▸ DATA EXCERPTS:
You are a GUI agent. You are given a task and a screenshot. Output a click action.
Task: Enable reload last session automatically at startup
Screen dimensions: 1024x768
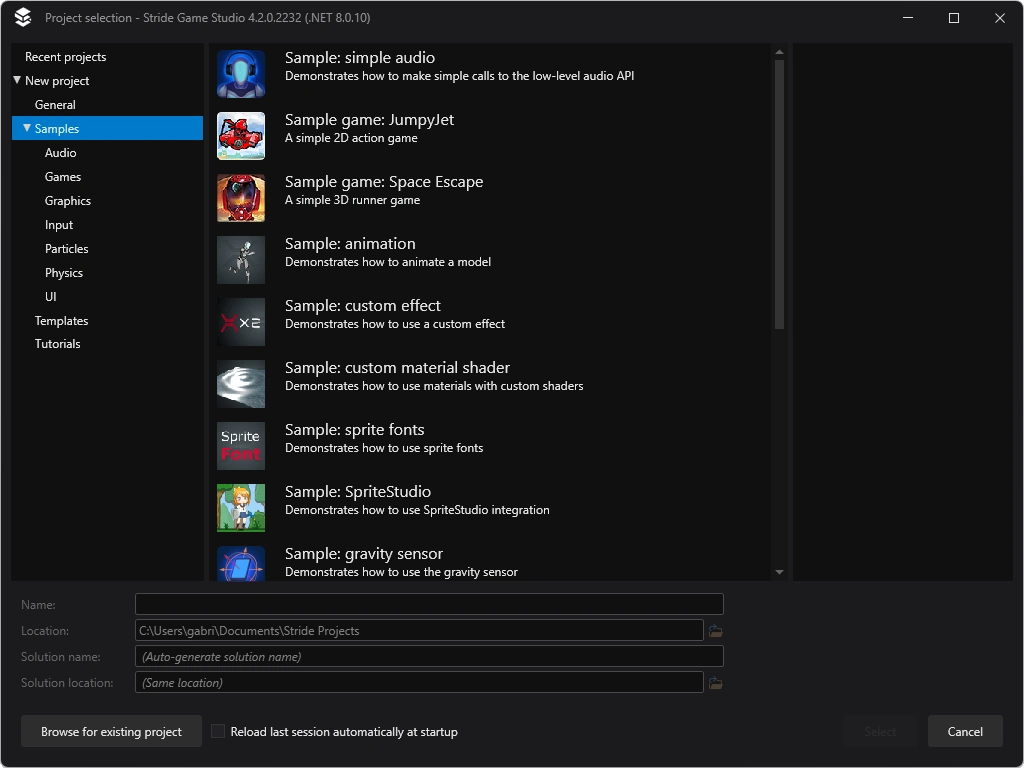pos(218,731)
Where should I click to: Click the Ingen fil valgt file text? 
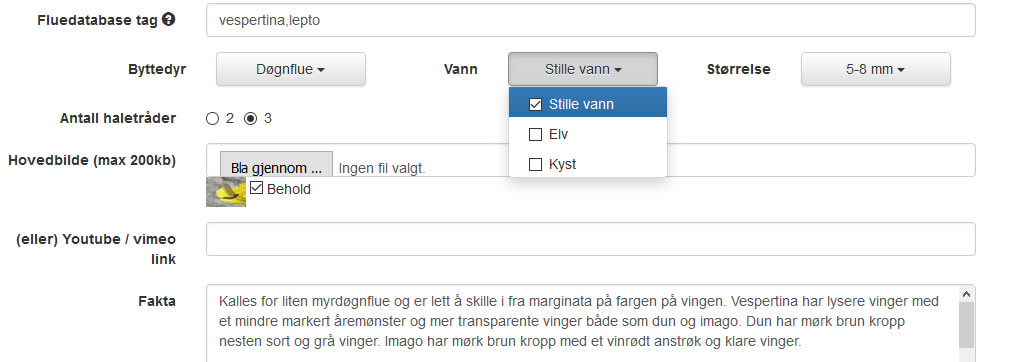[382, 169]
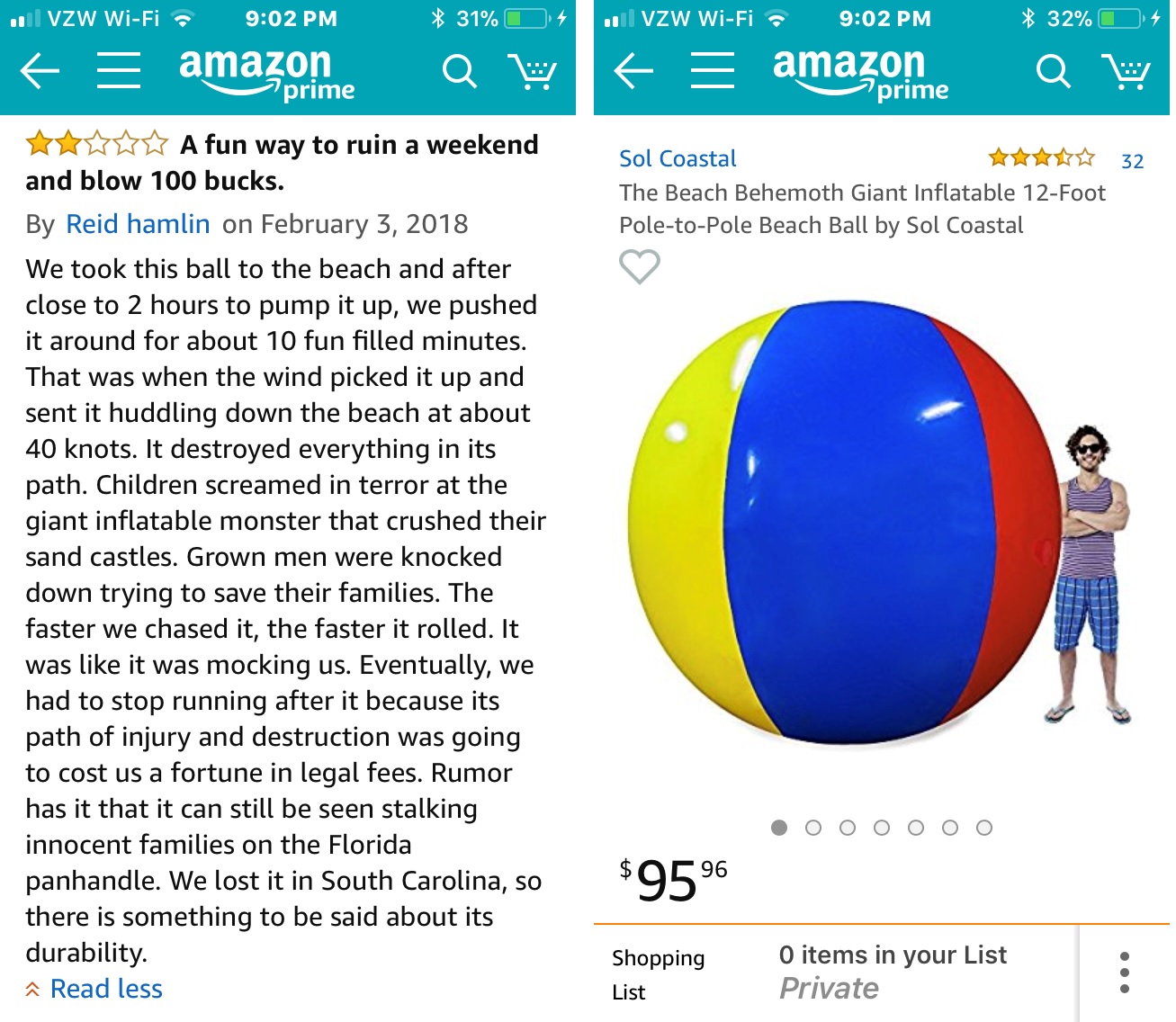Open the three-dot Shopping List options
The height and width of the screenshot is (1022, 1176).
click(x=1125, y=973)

...

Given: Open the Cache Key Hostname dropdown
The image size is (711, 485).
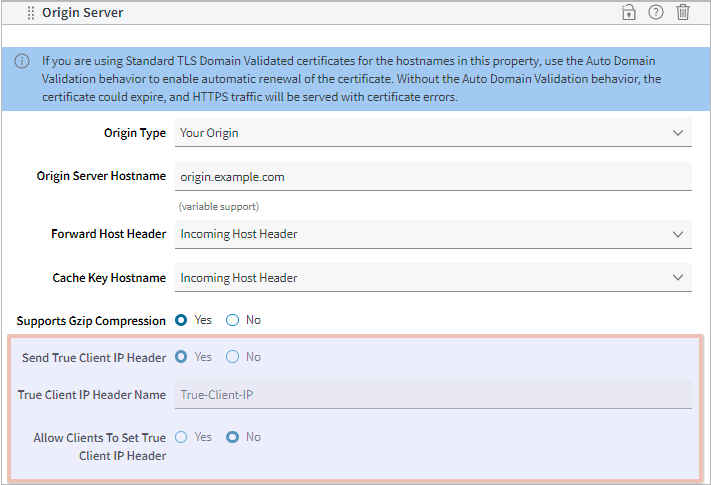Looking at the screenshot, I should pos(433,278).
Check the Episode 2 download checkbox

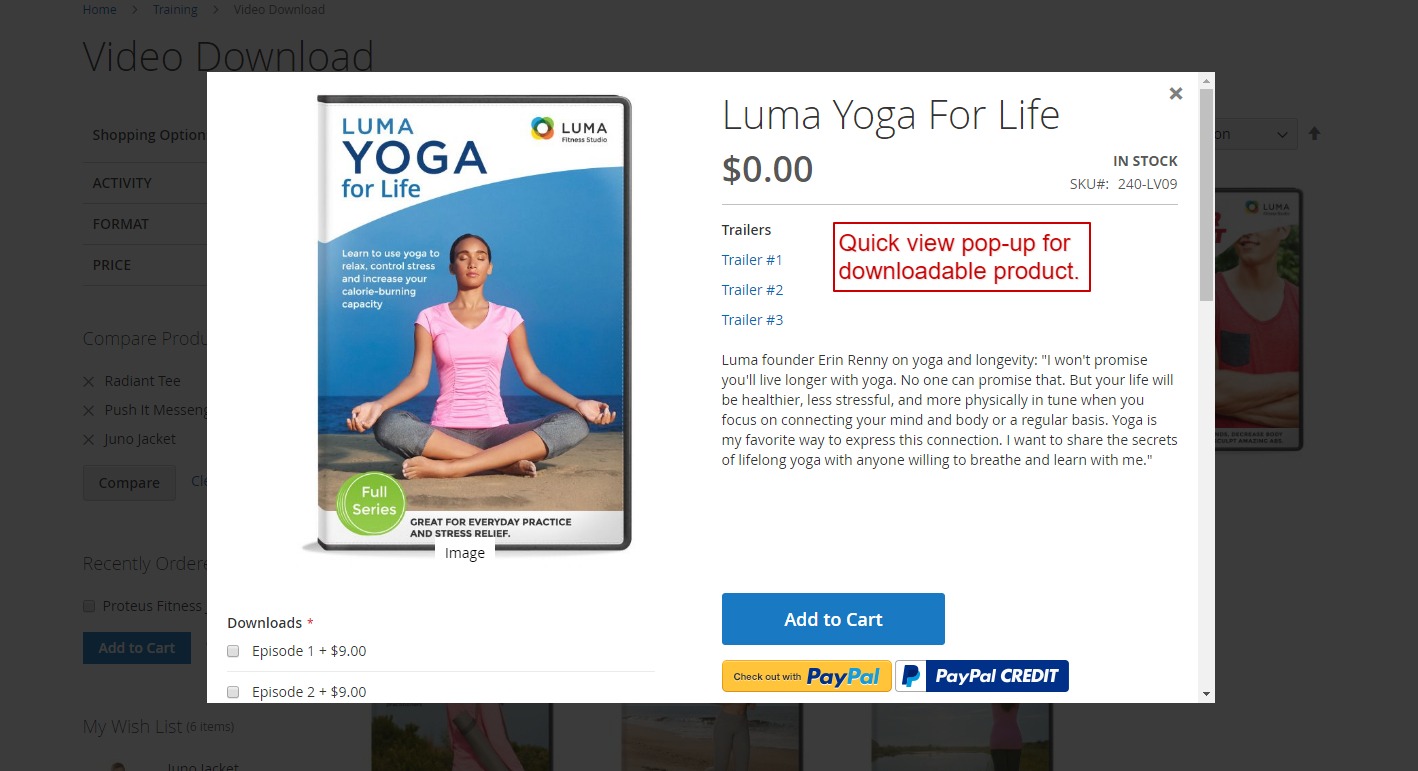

▸ WHAT YOU NEED TO DO: Look above and copy only the lines from the one holding "The image size is (711, 485)." to the one holding "Check the Episode 2 download checkbox", both included, exactly, minus the pictures.

▸ WRITTEN ANSWER:
The image size is (711, 485).
Looking at the screenshot, I should pos(433,278).
Check the Episode 2 download checkbox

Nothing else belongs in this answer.